Ibrahim Njoya
King Ibrahim Mbouombouo Njoya (Bamum: ꚩꚫꛑꚩꚳ ꚳ꛰ꛀꚧꚩꛂ, Iparəim Nʃuɔiya, formerly spelled in Bamum as
King Ibrahim Njoya | |
---|---|
ꚩꚫꛑꚩꚳ ꚳ꛰ꛀꚧꚩꛂ | |
A photograph of Ibrahim Njoya | |
seventeenth Mfon of the Bamun | |
In office c. 1886 or 1887 – 1933 | |
Preceded by | Nsangou |
Succeeded by | Seidou Njimoluh Njoya |
Personal details | |
Born | c. 1860 |
Died | c. 1933 |
Spouse(s) | ~600 concurrent wives |
Children | ~149-177 |
Military service | |
Allegiance | Kingdom of Bamum |
Person and life
Colonel Gorges of the British Army, who met him in 1914, described him thus: "A fine upstanding man, not very negro in type, dressed in blue robes and wearing a turban with the end tied under his chin and over his mouth."[2] He practised polygamy — Gorges reported that he had 600 wives and 149 children by 1915; it is thought that he had 177 children in all.
Under the influence of a German missionary, Njoya converted to Christianity. He later created a new syncretistic religion based on Christianity and traditional Bamum religion before converting to Islam along with much of his court in 1916.[3] He accepted the authority of the Sokoto Caliph, requesting the caliph send him an emir's flag and Muslim teachers.[4]
Rule
Njoya's mother, Njapdunke, acted as regent until he reached majority. His official rule was further delayed because his father's head was held by an old adversary, the Nso people. (By tradition the head or skull of an ancestor is of ceremonial importance to the Bamum.) The Germans helped him in recovering the head and this, along with their allowing him relative independence, caused him to have generally good relations with them. Since the German colonizers after taking possession of Cameroon and were advancing inland, the young King Njoya developed a strong interest in the culture of the new "fatherland". An additional factor seems to have been a belief that fighting the Germans would prove counterproductive to his people, hence he rejected the resistance proposals of Rudolf Duala Manga Bell.[5] He greeted the Germans with great celebrations in his residence in Foumban , which soon brought him the title of an official figure-holder of the German colonial government.
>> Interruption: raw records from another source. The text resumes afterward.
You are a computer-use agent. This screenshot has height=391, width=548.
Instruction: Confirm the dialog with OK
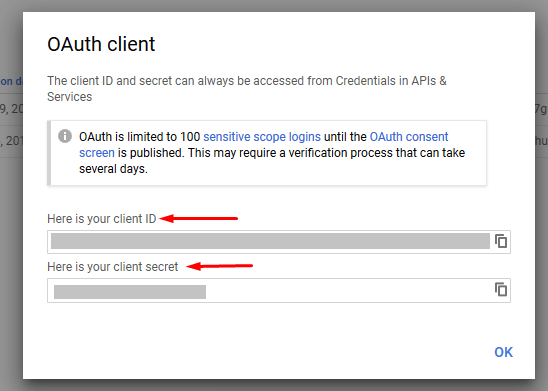pos(504,352)
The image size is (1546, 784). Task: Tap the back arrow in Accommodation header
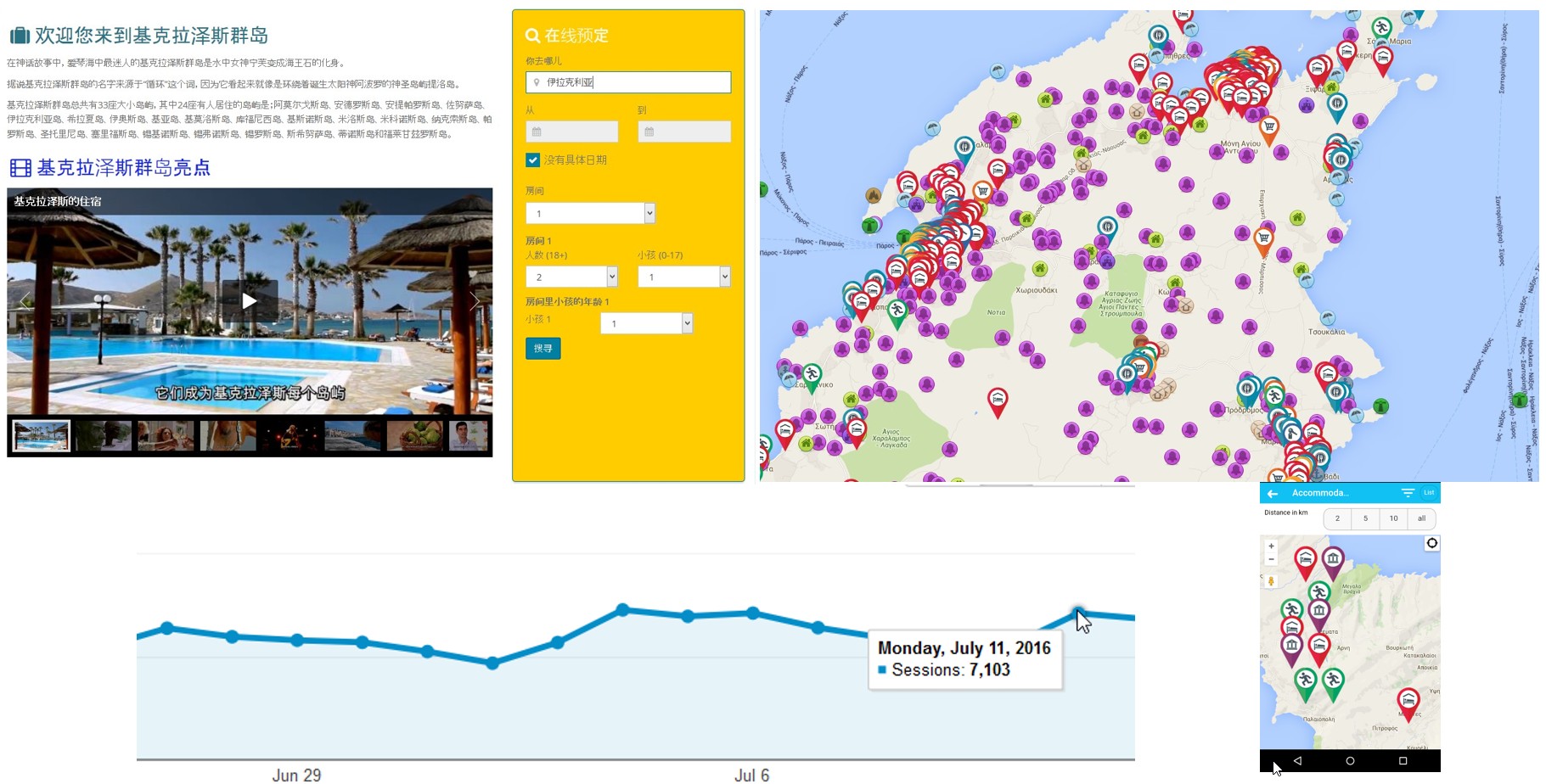tap(1272, 493)
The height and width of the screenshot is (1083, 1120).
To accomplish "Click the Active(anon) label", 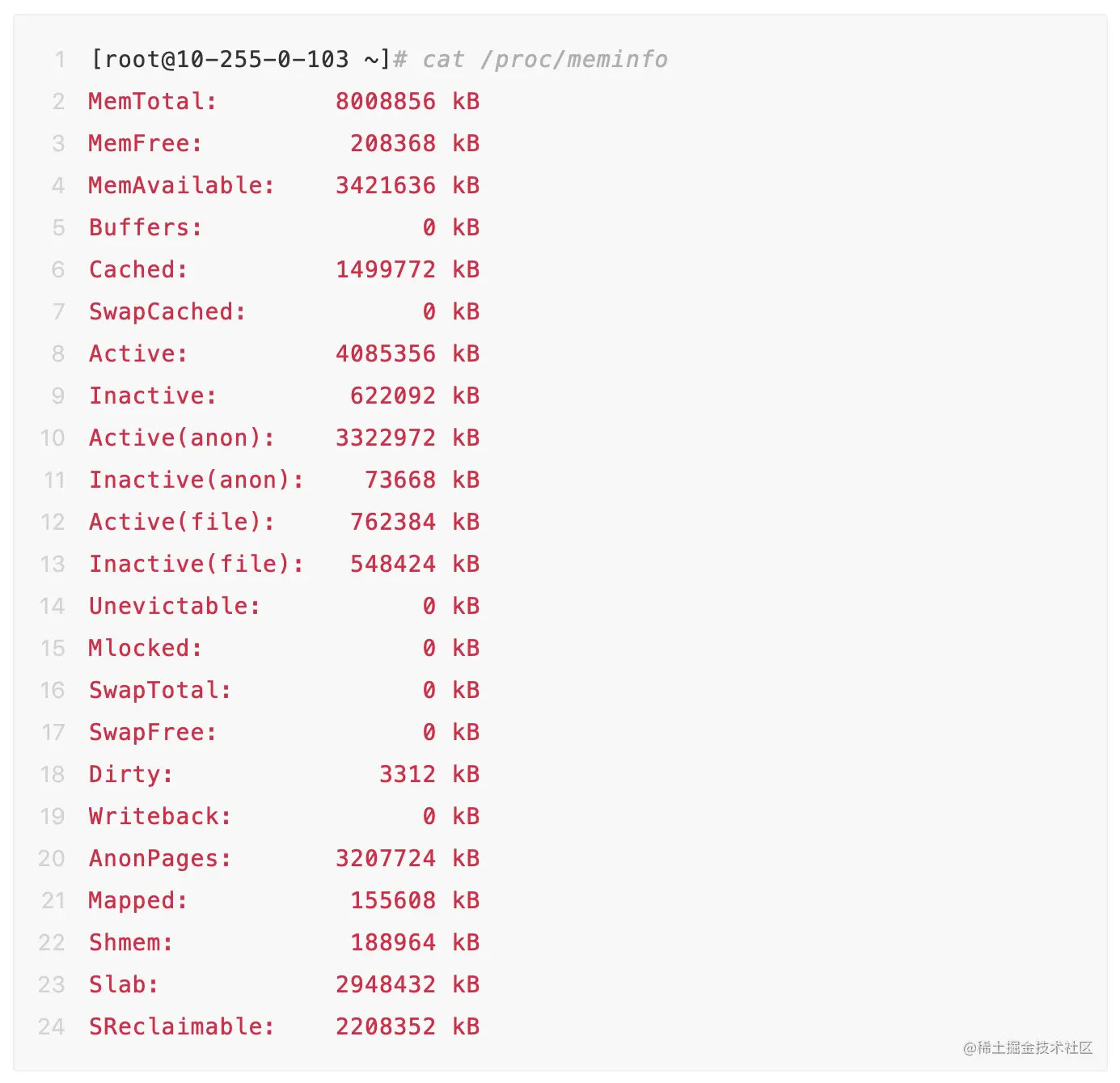I will (x=181, y=438).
King Njoya tried to maintain a good relationship with the German Empire during his lifetime. On the birthday of Kaiser Wilhelm II, he had given him the throne from the governor of Buea. This put Njoya in the Kaiser's favor, and enabled Felix von Luschan, director of the Berlin Museum of Ethnology, to exhibit the throne, which had been imprinted with dyed pearls in great skill. To this day the throne can still be seen in the Berlin Ethnological Museum.[6] In return Wilhelm II sent for, as he put it, his königlichen Bruder (royal brother), a German Cuirassier uniform of the German Imperial Guard. Like an oil painting of Wilhelm II, the uniform is now exhibited in the Palace Museum at Foumban.[6]
Njoya was convinced that German culture and Bamun culture were compatible. In cooperation with the German administration, he set up schools in which the Bamun children extended their knowledge of their mother tongue, learned the Bamun script introduced by Njoya, and also passed on basic knowledge of the German language.[7]
Col. Gorges noted in 1914 that he held court or durbar daily outside the gatehouse for the dispensing of justice and receipt of tribute, and that all his people had access to him.[2] There was a very well-defined code of court etiquette observed:[8]
"Any courtier wishing to speak to him assumes a cringing attitude, removes his skull-cap, clasps his hands and, taking a chukker round behind the presence, finally arrives at the royal elbow. Here he averts his head and makes his request in a hoarse whisper. When the king coughs or clears his throat everyone present softly claps his hands."
In 1917, Njoya demolished the old palace built in traditional wooden architecture of the Bamun and built a new residence in Prussian brick style in its place.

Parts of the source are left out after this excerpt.